Source records
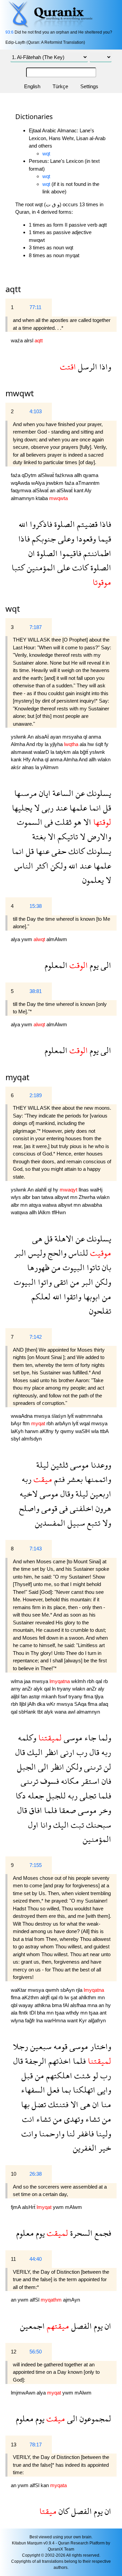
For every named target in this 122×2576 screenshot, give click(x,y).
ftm (27, 1423)
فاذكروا (40, 524)
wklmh (79, 1681)
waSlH (83, 1431)
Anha (38, 759)
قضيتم (86, 524)
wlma (17, 1681)
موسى (78, 1464)
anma (94, 737)
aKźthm (31, 1997)
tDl (33, 2013)
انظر (50, 1752)
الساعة (62, 793)
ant (103, 2013)
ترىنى (92, 1766)
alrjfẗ (45, 1997)
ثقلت (62, 822)
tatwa (48, 1197)
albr (27, 1197)
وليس (36, 1252)
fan (25, 1696)
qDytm (30, 475)
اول (33, 1824)
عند (60, 807)
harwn (32, 1431)
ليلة (42, 1464)
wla (95, 1431)
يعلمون (93, 880)
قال (93, 1752)
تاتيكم (67, 836)
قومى (48, 1508)
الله (23, 524)
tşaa (60, 2013)
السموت (29, 822)
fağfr (30, 2020)
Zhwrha (88, 1197)
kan (45, 2485)
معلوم (25, 2233)
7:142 (35, 1337)
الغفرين (85, 2147)
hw (91, 744)
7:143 (35, 1548)
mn (74, 1197)
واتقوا (71, 1296)
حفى (57, 851)
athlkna (43, 2005)
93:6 (9, 32)
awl (72, 1712)
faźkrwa (64, 475)
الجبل (26, 1766)
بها (25, 2104)
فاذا (104, 524)
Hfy (27, 759)
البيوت (73, 1267)
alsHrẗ (29, 2207)
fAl (66, 2005)
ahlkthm (88, 1997)
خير (104, 2147)
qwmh (52, 1990)
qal (99, 1681)
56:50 (35, 2351)
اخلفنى (81, 1508)
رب (81, 1752)
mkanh (49, 1696)
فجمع (102, 2233)
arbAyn (63, 1423)
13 (13, 2444)
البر (20, 1252)
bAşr (17, 1423)
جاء (89, 1737)
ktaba (42, 498)
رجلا (20, 2046)
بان (105, 1267)
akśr (16, 767)
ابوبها (90, 1296)
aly (101, 1689)
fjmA (16, 2207)
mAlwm (73, 2207)
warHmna (55, 2020)
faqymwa (22, 490)
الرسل (86, 366)
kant (79, 490)
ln (54, 1689)
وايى (103, 2089)
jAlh (32, 1704)
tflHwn (59, 1212)
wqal (85, 1423)
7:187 (35, 627)
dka (41, 1704)
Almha (18, 744)
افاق (34, 1810)
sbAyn (68, 1990)
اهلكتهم (58, 2075)
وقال (66, 1493)
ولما (103, 1737)
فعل (52, 2089)
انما (94, 807)
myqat (17, 1077)
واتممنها (97, 1479)
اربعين (99, 1493)
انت (28, 2119)
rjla (80, 1990)
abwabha (92, 1205)
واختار (99, 2046)
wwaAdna (22, 1416)
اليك (34, 1752)
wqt (46, 153)
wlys (16, 1197)
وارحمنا (50, 2133)
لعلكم (41, 1296)
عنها (41, 851)
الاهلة (63, 1238)
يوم (93, 965)
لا (36, 807)
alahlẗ (41, 1189)
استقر (89, 1781)
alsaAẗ (42, 737)
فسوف (48, 1781)
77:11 (35, 307)
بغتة (39, 836)
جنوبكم (43, 538)
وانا (44, 1824)
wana (61, 1712)
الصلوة (63, 524)
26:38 (35, 2174)
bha (41, 2013)
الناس (23, 865)
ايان (43, 793)
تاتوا (92, 1267)
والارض (98, 836)
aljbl (16, 1696)
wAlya (38, 483)
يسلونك (98, 793)
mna (93, 2005)
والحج (56, 1252)
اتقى (60, 1282)
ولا (105, 1522)
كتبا (18, 567)
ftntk (24, 2013)
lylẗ (71, 1416)
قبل (27, 2075)
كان (63, 2511)
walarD (42, 752)
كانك (75, 851)
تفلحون (100, 1310)
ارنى (66, 1752)
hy (56, 1189)
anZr (28, 1689)
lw (67, 1997)
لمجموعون (94, 2418)
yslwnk (19, 737)
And (31, 744)
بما (65, 2089)
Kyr (83, 2020)
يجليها (22, 807)
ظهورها (38, 1267)
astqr (35, 1696)
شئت (81, 2075)
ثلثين (58, 1464)
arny (16, 1689)
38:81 (35, 991)
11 (13, 2259)
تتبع (92, 1522)
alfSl (35, 2300)
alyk (39, 1689)
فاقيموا (69, 553)
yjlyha (57, 744)
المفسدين (50, 1522)
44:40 (35, 2259)
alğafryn (97, 2020)
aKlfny (47, 1431)
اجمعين (32, 2325)
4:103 (35, 411)
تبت (76, 1824)
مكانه (69, 1781)
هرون (102, 1508)
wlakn (104, 759)
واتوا (44, 1282)
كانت (79, 567)
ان (31, 553)
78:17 (35, 2444)
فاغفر (84, 2133)
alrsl (29, 340)
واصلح (29, 1508)
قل (106, 807)
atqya (35, 1205)
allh (78, 475)
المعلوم (56, 965)
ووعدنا (100, 1464)
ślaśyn (59, 1416)
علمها (77, 807)
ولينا (102, 2133)
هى (37, 1238)
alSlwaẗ (46, 475)
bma (57, 2005)
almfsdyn (31, 1439)
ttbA (104, 1431)
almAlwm (56, 939)
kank (17, 759)
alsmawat (22, 752)
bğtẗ (84, 752)
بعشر (74, 1479)
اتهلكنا (83, 2089)
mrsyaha (72, 737)
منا (105, 2104)
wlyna (18, 2020)
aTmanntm (88, 483)
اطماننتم (96, 553)
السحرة (80, 2233)
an (53, 490)
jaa (28, 1681)
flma (89, 1696)
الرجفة (34, 2061)
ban (36, 1197)
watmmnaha (88, 1416)
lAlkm (45, 1212)
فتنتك (57, 2104)
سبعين (40, 2046)
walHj (96, 1189)
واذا (104, 366)
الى (105, 965)
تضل (37, 2104)
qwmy (67, 1431)
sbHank (28, 1712)
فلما (103, 1795)
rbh (50, 1423)
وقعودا (85, 538)
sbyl (16, 1439)
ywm (27, 939)
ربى (47, 807)
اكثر (40, 865)
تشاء (91, 2119)
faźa (16, 475)
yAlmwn (49, 767)
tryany (64, 1689)
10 (13, 2174)
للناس (77, 1252)
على (62, 567)
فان (105, 1781)
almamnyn (23, 498)
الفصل (80, 2325)
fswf (63, 1696)
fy (106, 744)
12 (13, 2351)
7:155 (35, 1865)
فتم (58, 1479)
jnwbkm (55, 483)
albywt (62, 1197)
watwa (50, 1205)
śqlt (99, 744)
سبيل (75, 1522)
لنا (69, 2133)
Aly (88, 490)
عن (79, 793)
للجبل (55, 1795)
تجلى (87, 1795)
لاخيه (29, 1493)
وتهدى (72, 2119)
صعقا (66, 1810)
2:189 (35, 1095)
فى (47, 822)
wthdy (73, 2013)
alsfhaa (78, 2005)
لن (106, 1766)
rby (40, 744)
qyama (90, 475)
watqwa (20, 1212)
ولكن (57, 865)
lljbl (23, 1704)
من (55, 1267)
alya (16, 939)
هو (76, 822)
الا (86, 822)
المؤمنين (40, 567)
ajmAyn (71, 2300)
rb (105, 1681)
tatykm (64, 752)
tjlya (99, 1696)
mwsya (43, 1416)
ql (85, 737)
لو (94, 2075)
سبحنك (97, 1824)
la (47, 744)
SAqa (81, 1704)
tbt (40, 1712)
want (73, 2020)
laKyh (18, 1431)
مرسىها (25, 793)
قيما (103, 538)
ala (83, 744)
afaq (103, 1704)
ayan (56, 737)
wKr (51, 1704)
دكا (21, 1795)
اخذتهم (58, 2061)
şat (74, 1997)
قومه (59, 2046)
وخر (104, 1810)
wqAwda (21, 483)
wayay (27, 2005)
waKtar (19, 1990)
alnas (28, 767)
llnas (84, 1189)
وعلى (65, 538)
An (31, 737)
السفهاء (33, 2089)
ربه (27, 1479)
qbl (15, 2005)
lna (40, 2020)
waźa (17, 340)
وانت (29, 2133)
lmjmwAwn (24, 2393)
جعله (35, 1795)
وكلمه (27, 1737)
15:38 (35, 906)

# What the exercise asks
Write down exactly the span of lines above from the one containing "البيوت (73, 1267)" to the one containing "yjlyha (57, 744)", both ends included.

# Finished exercise
البيوت (73, 1267)
alsHrẗ (29, 2207)
fAl (66, 2005)
ahlkthm (88, 1997)
خير (104, 2147)
qwmh (52, 1990)
qal (99, 1681)
56:50 (35, 2351)
اخلفنى (81, 1508)
رب (81, 1752)
mkanh (49, 1696)
فجمع (102, 2233)
arbAyn (63, 1423)
13 (13, 2444)
البر (20, 1252)
bAşr (17, 1423)
جاء (89, 1737)
ktaba (42, 498)
رجلا (20, 2046)
بان (105, 1267)
akśr (16, 767)
ابوبها (90, 1296)
aly (101, 1689)
fjmA (16, 2207)
mAlwm (73, 2207)
warHmna (55, 2020)
faqymwa (22, 490)
الرسل (86, 366)
kant (79, 490)
ln (54, 1689)
وايى (103, 2089)
jAlh (32, 1704)
tflHwn (59, 1212)
wqal (85, 1423)
7:187 (35, 627)
dka (41, 1704)
Almha (18, 744)
افاق (34, 1810)
sbAyn (68, 1990)
اهلكتهم (58, 2075)
وقال (66, 1493)
ولما (103, 1737)
فعل (52, 2089)
انما (94, 807)
myqat (17, 1077)
واتممنها (97, 1479)
اربعين (99, 1493)
انت (28, 2119)
rjla (80, 1990)
abwabha (92, 1205)
واختار (99, 2046)
wwaAdna (22, 1416)
اليك (34, 1752)
wqt (46, 153)
wlys (16, 1197)
وارحمنا (50, 2133)
لعلكم (41, 1296)
عنها (41, 851)
الاهلة (63, 1238)
يوم (93, 965)
لا (36, 807)
alahlẗ (41, 1189)
استقر (89, 1781)
alsaAẗ (42, 737)
فسوف (48, 1781)
77:11 (35, 307)
بغتة (39, 836)
جنوبكم (43, 538)
وانا (44, 1824)
wana (61, 1712)
الصلوة (63, 524)
26:38 (35, 2174)
bha (41, 2013)
الناس (23, 865)
ايان (43, 793)
تاتوا (92, 1267)
والارض (98, 836)
aljbl (16, 1696)
wAlya (38, 483)
يسلونك (98, 793)
mna (93, 2005)
والحج (56, 1252)
اتقى (60, 1282)
ولا (105, 1522)
كتبا (18, 567)
ftntk (24, 2013)
lylẗ (71, 1416)
قبل (27, 2075)
كان (63, 2511)
walarD (42, 752)
كانك (75, 851)
تفلحون (100, 1310)
ارنى (66, 1752)
hy (56, 1189)
anZr (28, 1689)
lw (67, 1997)
لمجموعون (94, 2418)
yslwnk (19, 737)
And (31, 744)
بما (65, 2089)
Kyr (83, 2020)
يجليها (22, 807)
ظهورها (38, 1267)
astqr (35, 1696)
شئت (81, 2075)
ثلثين (58, 1464)
arny (16, 1689)
38:81 (35, 991)
11 (13, 2259)
تتبع (92, 1522)
alfSl (35, 2300)
alyk (39, 1689)
فاقيموا (69, 553)
yjlyha (57, 744)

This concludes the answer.